Writing/Cancer support group
Assignment: Thoughts and feelings regarding an important emotional issue that has affected you and that might affect recovery.
You might think that getting cancer –and then a recurrence, would be my current big emotional issue. I'd think that. But it's not as depressing to me as I'd think it ought to be. Now, I have to figure out why that is.
When my wife and I got married, I asked her to make a deal with me. The deal was that we wouldn't have any kids who were more than 30 years younger than us.
That wouldn't be so difficult. We were 21 when we married. Our youngest daughter, Miriam, came to us when we were 31, but she was an unplanned adopted child, and she was 11 months old—so she slipped in right under the wire. Our other two kids are two and three years older than Miriam.

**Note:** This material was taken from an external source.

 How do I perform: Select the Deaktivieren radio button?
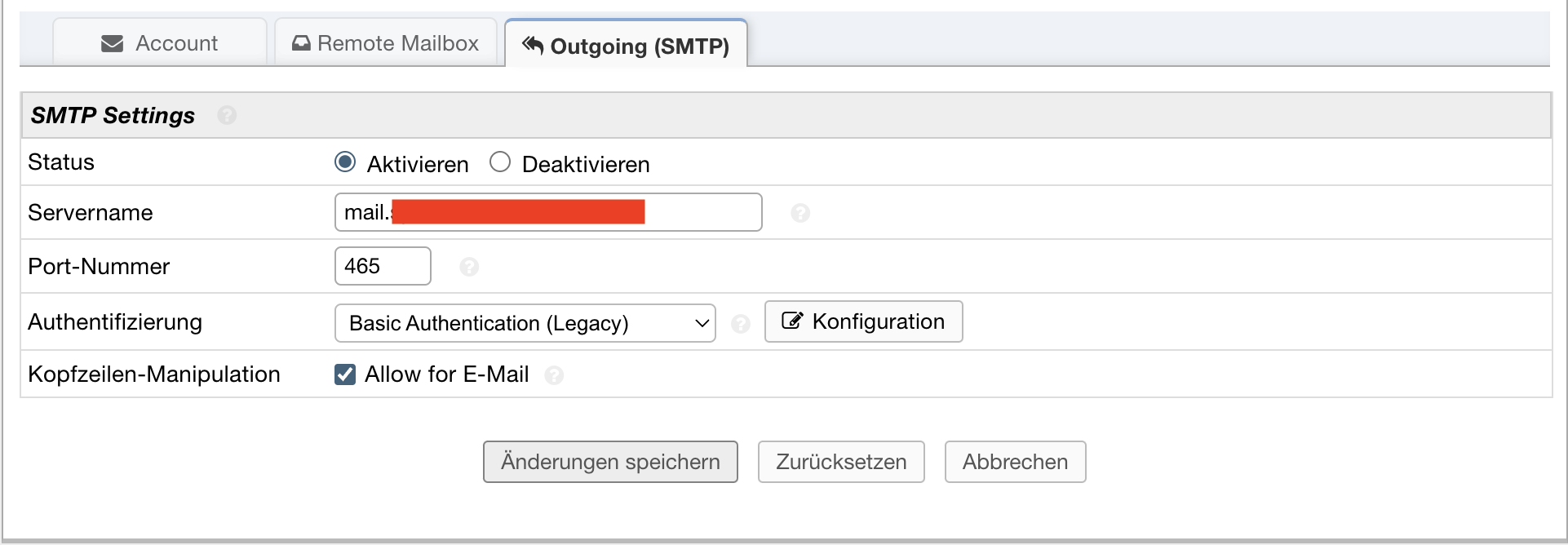500,162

So what does that have to do with an emotional issue from cancer? The kids are kind of elderly right now. They're 38, 37, and 35. One might, if one were feeling expansive and generous, consider them to be adults.
That's a weight of responsibility off my mind. Even if my cancer comes back, I've raised my kids. They could be considered adults, and, more importantly, they're doing a very nice job of raising their kids.

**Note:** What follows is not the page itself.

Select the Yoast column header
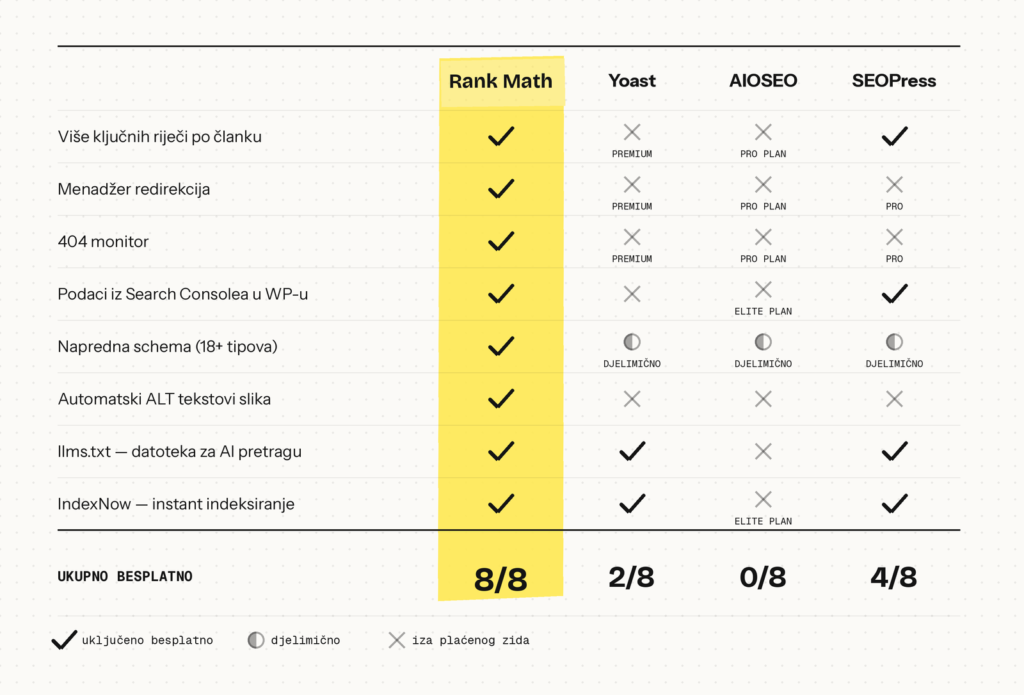This screenshot has height=695, width=1024. point(632,81)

When Carolyn and I were younger, and raising our family, our parents were not as accepting of our choices as we'd have liked. Particularly the choice to adopt two of our three kids—biracial--half black, half white.

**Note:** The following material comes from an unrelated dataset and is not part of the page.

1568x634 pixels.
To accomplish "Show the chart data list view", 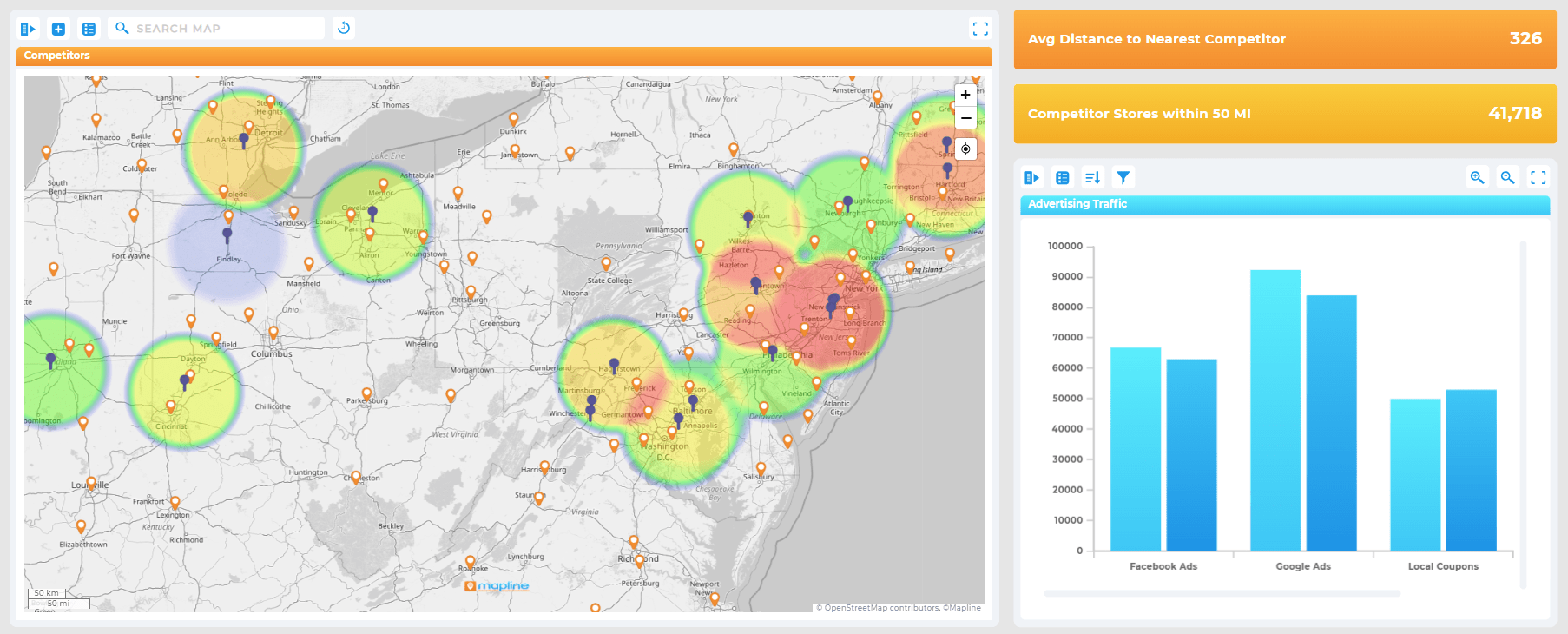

But all the kids turned out OK other than the one little problem that one of them seems to have become a lawyer.
So, now, you'd think—if he's so accepting that he's done his job in life—he won't fight, battle if you will, as hard against the cancer. And there was the temptation to refuse the treatment with “curative intent” that they offered me at the Cedars-Sinai Cancer Center when my cancer recurred and was stage four. I thought, at the time, that the “curative intent” was just a ploy so they could make me feel truly miserable during the treatment without them having to feel bad at all. They offered to use a new radiation machine that they'd only just installed the previous week, the Trilogy. I figured they were using me as a guinea pig, and that at the end, my cancer would still be incurable.
And that still might happen. My wife and kids (adults?) weighed in on the side of going for the possibly curative treatment, although they pretty much knew I'd have to make the decision myself. I have to say, having been in a situation where I needed to decide for myself, and where I knew I, personally, would have the last word, that I still wanted to have a consensus with my family.
It's been about seven months since the treatment, which did make me feel truly miserable for about a month, has ended. Since then, I've been free of detectable cancer. More importantly, I've been free of cancer treatment, and I just had a negative scan, so that guarantees me three more months of not being poisoned or irradiated. And that's pretty good.